**Goal**. Reproduce the rows from the start through the line containing "pos(88,164)", inclusive, substituting "capture" for each occurrence of "screenshot" and leaving everything else unchanged.

**Extracted information**.
_ _ _ _
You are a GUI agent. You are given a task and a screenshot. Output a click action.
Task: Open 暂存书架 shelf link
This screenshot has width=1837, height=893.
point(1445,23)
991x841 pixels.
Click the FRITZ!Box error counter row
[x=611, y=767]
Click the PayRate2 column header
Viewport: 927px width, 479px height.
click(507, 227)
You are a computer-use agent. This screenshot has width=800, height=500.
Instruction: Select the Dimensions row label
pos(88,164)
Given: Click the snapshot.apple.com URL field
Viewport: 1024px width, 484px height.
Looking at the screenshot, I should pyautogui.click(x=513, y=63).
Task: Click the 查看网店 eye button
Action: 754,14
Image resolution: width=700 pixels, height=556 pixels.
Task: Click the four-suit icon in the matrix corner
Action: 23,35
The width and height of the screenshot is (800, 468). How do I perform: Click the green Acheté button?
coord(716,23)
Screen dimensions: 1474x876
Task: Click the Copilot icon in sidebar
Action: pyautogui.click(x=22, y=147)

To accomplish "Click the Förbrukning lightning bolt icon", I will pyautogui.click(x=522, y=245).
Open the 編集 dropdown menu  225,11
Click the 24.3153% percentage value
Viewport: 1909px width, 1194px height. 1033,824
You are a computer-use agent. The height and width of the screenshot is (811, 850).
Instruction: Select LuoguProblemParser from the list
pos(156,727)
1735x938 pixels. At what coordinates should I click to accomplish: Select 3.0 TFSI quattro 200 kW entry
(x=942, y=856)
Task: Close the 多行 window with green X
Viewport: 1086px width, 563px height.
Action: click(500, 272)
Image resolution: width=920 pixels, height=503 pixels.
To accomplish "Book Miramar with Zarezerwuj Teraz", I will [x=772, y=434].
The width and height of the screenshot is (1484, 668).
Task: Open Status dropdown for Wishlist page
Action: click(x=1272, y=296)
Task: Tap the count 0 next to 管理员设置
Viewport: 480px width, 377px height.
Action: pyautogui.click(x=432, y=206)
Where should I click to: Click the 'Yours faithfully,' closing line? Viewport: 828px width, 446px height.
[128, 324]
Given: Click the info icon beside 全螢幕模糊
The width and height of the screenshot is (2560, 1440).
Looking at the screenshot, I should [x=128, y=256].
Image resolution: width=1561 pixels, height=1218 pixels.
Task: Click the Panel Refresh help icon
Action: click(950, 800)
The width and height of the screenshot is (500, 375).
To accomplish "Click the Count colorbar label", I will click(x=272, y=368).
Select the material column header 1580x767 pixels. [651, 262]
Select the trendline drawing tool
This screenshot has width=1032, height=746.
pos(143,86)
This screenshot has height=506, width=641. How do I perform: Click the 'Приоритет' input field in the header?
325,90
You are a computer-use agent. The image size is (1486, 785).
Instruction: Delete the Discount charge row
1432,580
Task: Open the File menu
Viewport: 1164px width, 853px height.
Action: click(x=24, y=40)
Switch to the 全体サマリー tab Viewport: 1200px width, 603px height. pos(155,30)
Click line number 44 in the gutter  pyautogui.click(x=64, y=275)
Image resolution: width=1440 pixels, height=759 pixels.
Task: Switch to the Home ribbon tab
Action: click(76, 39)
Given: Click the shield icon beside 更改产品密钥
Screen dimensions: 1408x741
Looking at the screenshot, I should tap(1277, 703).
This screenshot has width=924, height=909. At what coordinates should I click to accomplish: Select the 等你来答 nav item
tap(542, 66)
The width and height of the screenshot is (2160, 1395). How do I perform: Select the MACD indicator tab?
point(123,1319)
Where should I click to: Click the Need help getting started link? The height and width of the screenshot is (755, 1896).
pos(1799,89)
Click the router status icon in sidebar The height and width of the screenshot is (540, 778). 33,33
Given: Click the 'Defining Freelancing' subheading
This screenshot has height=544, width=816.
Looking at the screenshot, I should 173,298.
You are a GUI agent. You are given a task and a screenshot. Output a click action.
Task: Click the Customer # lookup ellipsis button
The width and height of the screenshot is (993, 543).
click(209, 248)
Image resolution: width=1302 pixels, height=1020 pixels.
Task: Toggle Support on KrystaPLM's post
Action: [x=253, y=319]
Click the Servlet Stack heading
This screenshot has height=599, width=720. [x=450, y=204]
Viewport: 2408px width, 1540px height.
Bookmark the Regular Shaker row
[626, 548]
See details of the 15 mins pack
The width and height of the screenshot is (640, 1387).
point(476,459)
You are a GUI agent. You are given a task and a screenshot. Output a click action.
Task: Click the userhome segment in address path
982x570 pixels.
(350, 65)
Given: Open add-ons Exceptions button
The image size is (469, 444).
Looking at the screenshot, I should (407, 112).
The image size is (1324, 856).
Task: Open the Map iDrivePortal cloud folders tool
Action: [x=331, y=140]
_ _ _ _
**Exercise response**.
You are a GUI agent. You are given a task and a capture. Output a click action.
Task: Open 暂存书架 shelf link
This capture has width=1837, height=893.
point(1445,23)
991x841 pixels.
Click the FRITZ!Box error counter row
[x=611, y=767]
Click the PayRate2 column header
Viewport: 927px width, 479px height.
click(507, 227)
You are a computer-use agent. This capture has width=800, height=500.
Instruction: Select the Dimensions row label
pos(88,164)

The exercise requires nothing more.